Periodic Reporting for period 1 - Class II PI3K (Characterization of the signalling and physiological roles of the class II PI3Ks)
Período documentado: 2016-02-01 hasta 2018-01-31
One function of PI3Ks is to transmit signals from the outside to the inside of cells, and make the cells respond in appropriate ways. This process is called signal transduction, and four members of the PI3K family, called the class I PI3K, have been shown to be essential for this. Another function is to remodel intracellular membranes in a process called vesicular trafficking, and this is what the other four PI3Ks (the class II and III isoforms) are believed to control. Vesicular traffic serves to exchange contents with the outside and in between different compartments of a cell, much like rooms within a house that have distinct functions. However, much less is known about those class II and III PI3Ks and how signal transduction and vesicular trafficking are interconnected.
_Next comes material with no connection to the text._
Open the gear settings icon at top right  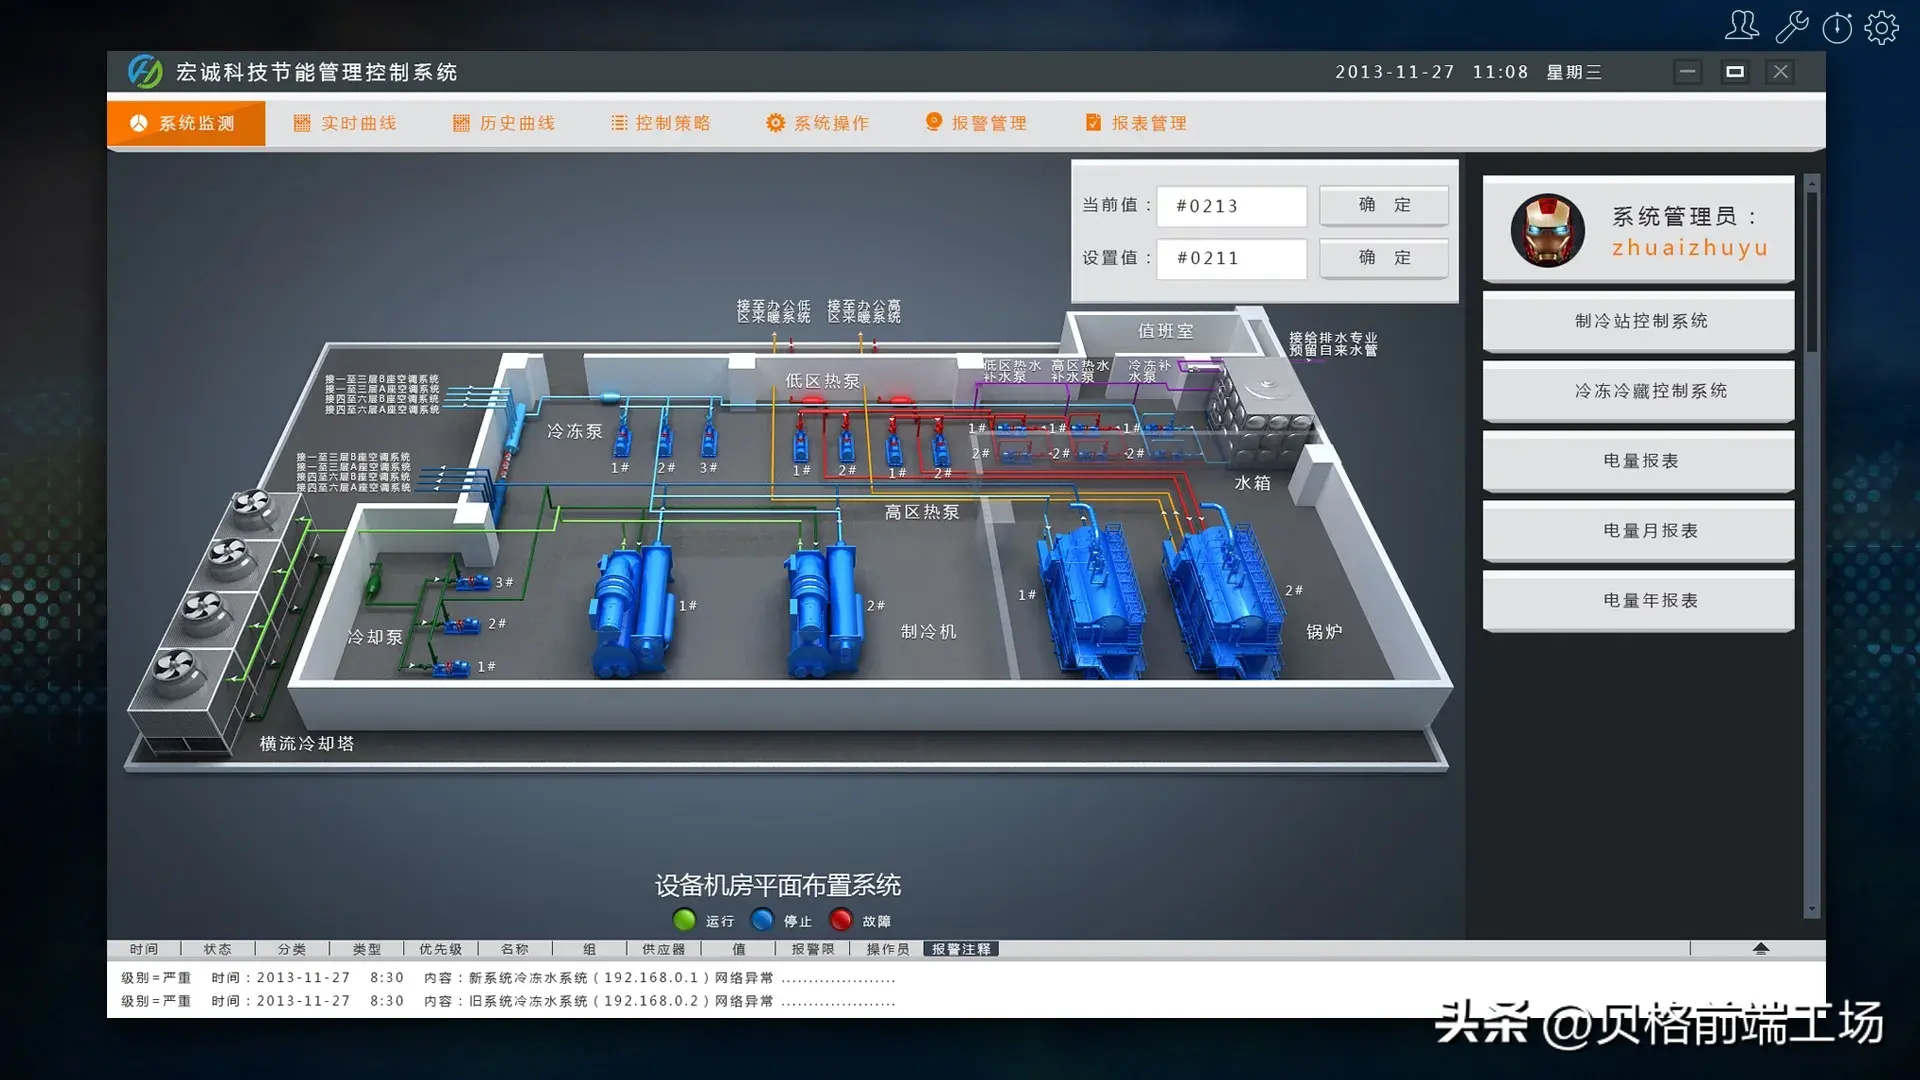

An important scientific question is to clarify the functions of the different PI3K family members and understand how they work. Thus far, scientists have mainly studied the class I PI3Ks and discovered specialised functions of the different family members, both in healthy tissue and in cancer, inflammation and diabetes. Drugs against class I PI3Ks are currently being tested in clinical trials in human cancer and allergy. The class III PI3K has been shown to be important for the distribution and processing of materials taken up by cells, as well as for a process called self-eating that helps to keep the cell clean and organized.
To date, comparably little is known about the class II PI3Ks, especially about their physiological importance and whether they could be useful drug targets.
In this project, we have set out to explore novel functions of the class II PI3Ks that depend on their enzymatic activity and could hence indicate their potential as drug targets.
These studies are largely based on mice in which class II PI3Ks have been inactivated, an approach that has been shown to successfully model inactivation in a drug-like fashion (illustrated in the scheme below). The most common approach of genetic manipulation of model organisms, the so-called knock-out, entirely removes the targeted enzyme from the organism. The important difference to our approach is that the enzyme is still present, but will be inactive – just as if a drug against this enzyme were being used.